**About this task**
Show each line of the records in which the word "chevron" occurs.

%%

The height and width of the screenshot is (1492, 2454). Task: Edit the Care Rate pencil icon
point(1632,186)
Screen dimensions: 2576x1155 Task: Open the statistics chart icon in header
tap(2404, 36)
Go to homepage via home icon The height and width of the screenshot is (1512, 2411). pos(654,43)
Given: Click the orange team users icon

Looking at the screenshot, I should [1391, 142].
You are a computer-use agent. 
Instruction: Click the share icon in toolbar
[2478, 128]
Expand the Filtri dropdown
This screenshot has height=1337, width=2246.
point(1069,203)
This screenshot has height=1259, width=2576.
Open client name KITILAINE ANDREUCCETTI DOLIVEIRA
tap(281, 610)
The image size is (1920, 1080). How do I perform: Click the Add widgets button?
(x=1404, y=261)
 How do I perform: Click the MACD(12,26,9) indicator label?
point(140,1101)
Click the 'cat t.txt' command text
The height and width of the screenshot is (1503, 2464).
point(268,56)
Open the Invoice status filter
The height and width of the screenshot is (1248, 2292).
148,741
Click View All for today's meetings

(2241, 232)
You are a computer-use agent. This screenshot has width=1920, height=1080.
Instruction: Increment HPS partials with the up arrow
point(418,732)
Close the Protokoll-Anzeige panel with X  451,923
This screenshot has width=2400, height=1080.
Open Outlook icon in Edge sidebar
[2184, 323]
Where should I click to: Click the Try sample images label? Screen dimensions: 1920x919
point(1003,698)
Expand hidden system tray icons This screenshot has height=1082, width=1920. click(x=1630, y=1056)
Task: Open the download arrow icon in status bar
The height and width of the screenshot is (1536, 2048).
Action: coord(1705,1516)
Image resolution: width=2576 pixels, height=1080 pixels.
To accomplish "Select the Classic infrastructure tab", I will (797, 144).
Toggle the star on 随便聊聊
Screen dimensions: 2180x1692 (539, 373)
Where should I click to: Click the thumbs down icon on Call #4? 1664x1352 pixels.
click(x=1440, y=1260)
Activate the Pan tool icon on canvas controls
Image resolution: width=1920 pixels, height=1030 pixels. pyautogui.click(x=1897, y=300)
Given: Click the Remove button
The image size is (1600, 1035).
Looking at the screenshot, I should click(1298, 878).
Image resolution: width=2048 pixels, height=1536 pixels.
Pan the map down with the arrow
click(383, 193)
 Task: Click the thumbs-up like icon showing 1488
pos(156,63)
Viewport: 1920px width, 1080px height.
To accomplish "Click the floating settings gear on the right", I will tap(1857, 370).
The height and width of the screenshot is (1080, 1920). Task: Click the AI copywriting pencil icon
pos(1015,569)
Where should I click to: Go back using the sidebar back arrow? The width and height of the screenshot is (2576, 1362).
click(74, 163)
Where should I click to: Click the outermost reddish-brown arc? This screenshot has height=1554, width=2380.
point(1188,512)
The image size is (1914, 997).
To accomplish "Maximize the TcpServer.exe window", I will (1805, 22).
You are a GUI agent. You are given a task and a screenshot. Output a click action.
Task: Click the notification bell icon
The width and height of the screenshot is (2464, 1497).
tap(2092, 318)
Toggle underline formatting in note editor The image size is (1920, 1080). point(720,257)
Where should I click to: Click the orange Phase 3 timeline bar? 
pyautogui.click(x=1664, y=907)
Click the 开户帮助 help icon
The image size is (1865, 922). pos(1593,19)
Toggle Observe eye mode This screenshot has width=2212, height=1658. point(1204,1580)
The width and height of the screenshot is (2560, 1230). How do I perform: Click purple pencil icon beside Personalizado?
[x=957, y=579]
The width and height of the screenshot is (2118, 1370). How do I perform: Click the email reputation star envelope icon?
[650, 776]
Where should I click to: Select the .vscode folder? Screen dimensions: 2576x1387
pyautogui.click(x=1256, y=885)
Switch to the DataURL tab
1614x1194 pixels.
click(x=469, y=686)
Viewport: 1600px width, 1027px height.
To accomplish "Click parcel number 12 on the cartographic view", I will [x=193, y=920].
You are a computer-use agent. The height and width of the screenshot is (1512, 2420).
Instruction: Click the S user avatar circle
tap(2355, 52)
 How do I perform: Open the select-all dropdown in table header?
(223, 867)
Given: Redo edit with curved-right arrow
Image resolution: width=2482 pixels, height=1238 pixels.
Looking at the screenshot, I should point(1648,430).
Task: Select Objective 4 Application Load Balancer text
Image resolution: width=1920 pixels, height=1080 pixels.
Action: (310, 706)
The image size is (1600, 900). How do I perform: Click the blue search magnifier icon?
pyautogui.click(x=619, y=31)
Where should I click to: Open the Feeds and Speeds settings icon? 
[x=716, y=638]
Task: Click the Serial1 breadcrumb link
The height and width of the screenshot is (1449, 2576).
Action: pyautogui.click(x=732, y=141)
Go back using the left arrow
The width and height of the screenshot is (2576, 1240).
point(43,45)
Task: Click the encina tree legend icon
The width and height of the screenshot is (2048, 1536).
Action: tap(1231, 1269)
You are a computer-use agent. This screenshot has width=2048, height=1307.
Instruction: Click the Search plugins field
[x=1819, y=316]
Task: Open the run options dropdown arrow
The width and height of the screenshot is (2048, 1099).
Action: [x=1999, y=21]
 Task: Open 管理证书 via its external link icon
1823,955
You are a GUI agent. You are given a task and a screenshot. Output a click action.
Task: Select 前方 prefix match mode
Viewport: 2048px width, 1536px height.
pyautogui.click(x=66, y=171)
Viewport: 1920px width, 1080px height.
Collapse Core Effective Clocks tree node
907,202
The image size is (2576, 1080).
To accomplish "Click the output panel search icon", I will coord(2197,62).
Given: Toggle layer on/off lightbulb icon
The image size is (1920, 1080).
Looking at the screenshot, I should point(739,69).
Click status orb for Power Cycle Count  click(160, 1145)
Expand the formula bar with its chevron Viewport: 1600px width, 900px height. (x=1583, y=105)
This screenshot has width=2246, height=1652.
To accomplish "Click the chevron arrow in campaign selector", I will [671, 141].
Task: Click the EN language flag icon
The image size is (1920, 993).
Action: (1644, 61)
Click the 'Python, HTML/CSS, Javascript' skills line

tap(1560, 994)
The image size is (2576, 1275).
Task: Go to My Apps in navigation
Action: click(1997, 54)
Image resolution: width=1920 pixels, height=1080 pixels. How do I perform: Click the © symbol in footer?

%%

**Worked solution**
Expand the formula bar with its chevron Viewport: 1600px width, 900px height. (x=1583, y=105)
To accomplish "Click the chevron arrow in campaign selector", I will [671, 141].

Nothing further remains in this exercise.